Although they were on board one of the fastest steamers in the Union
service, Dick and his comrades had a long journey by river. But it
was not unpleasant. They enjoyed the rest and ease after the weeks of
fighting and service in the trenches before Vicksburg. The absence of
war and the roar of cannon and rifles was like a happy dream between days
of fighting. As they went northward on the great river it almost seemed
as if peace had returned.
Warner studied his algebra and two other books of mathematics which he
was lucky enough to find on board. Pennington slept a great deal of the
time.
"I learned it on the plains from the Indians," he said. "When they don't
have anything to do they sleep and gather strength for the hour of need.
I think the time is coming soon when they won't let me sleep at all,
and then I can draw on the great supply I have in stock."
"Likely enough it's near," said Dick dreamily. "They say Bragg has a
great army now, and you know that, while Rosecrans is slow he's pretty
sure. Thomas and McCook and the others are with him, too. I expect to
see 'Pap' Thomas again. He's a general to my liking."
"And to mine, too," said Pennington, "but we can talk about him later on,
because I'm going to sleep again inside of a minute."
Dick was not averse to silence, as he, too, was half asleep; that is,
he was in a dreamy stage, and he was at peace with the world and his
fellow men. From under drooping eyelids he was vaguely watching the low
shores of the Mississippi, and the great mass of yellow waters moving
onward from the far vague forests of the North in their journey of four
thousand miles to the gulf.
Like all boys of the great valley, Dick always felt the romance and spell
of the Mississippi.
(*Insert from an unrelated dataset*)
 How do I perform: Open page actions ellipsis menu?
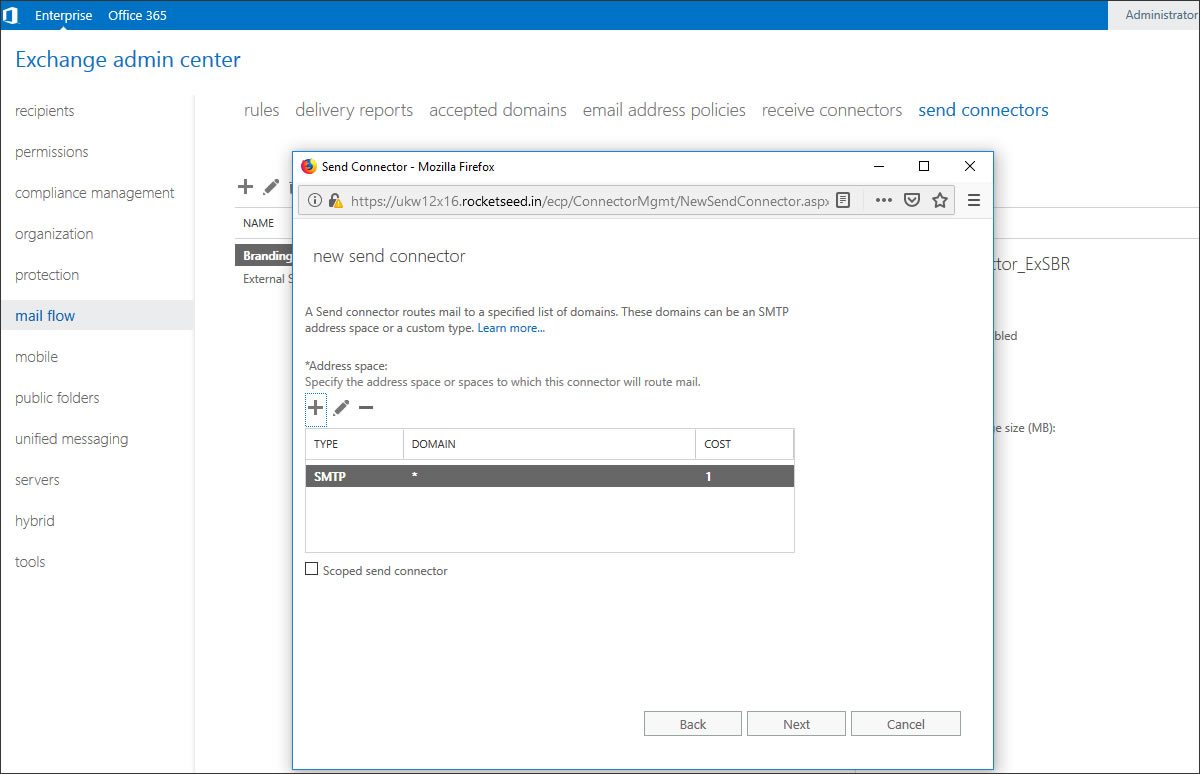(883, 200)
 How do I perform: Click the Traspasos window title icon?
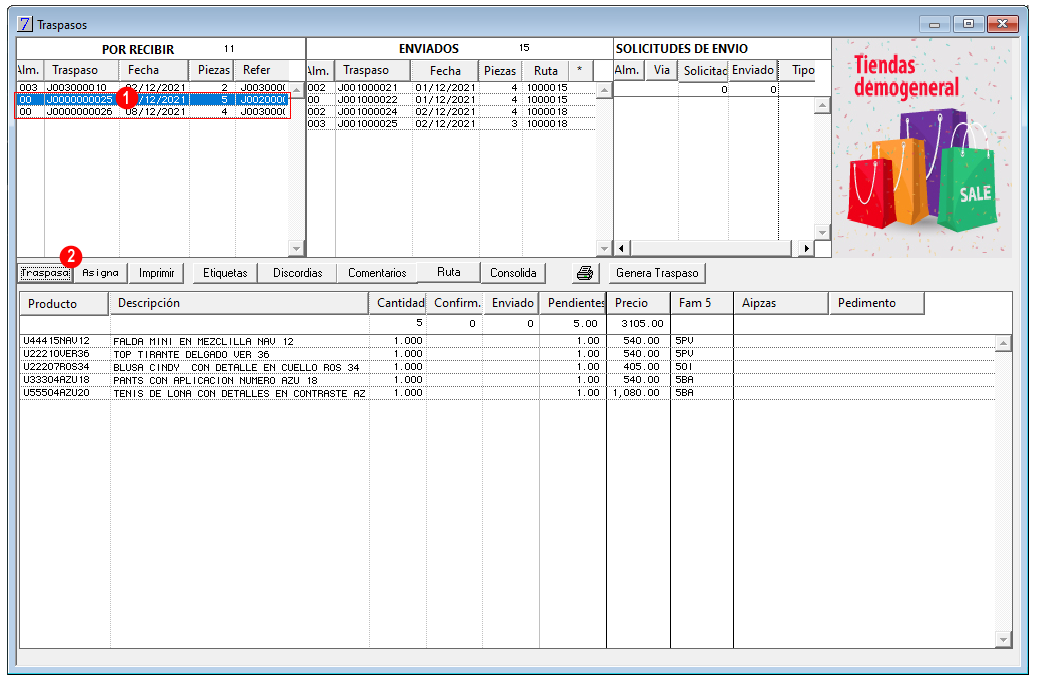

It was to him and them one of the greatest facts
in the natural world, the grave of De Soto, the stream on which their
fathers and forefathers had explored and traded and fought since their
beginnings. Now it was fulfilling its titanic role again, and the Union
fleets upon its bosom were splitting the Confederacy asunder.
He, too, fell asleep before long. Warner glanced at his comrades who
slept so well on a hard bench, and his look was rather envious. He
returned his beloved algebra to his pocket, leaned back on the bench also,
and, although he had not believed it possible, slept also inside of five
minutes. Colonel Winchester passing smiled sympathetically, but his
glance lingered longest on Dick.
After days on the water the regiment disembarked, marched more days
across the country, joining other regiments on the way, and reached the
rear guard of the army of Rosecrans, which was already marching southward
in the direction of Chattanooga to meet that of Bragg. They advanced
now over the Cumberland mountains through a country wild and thinly
inhabited. The summer was waning, but it was cool on the mountains and
in the passes, nor was it so dry as the year before, when they fought
that terrible battle at Perryville in Kentucky.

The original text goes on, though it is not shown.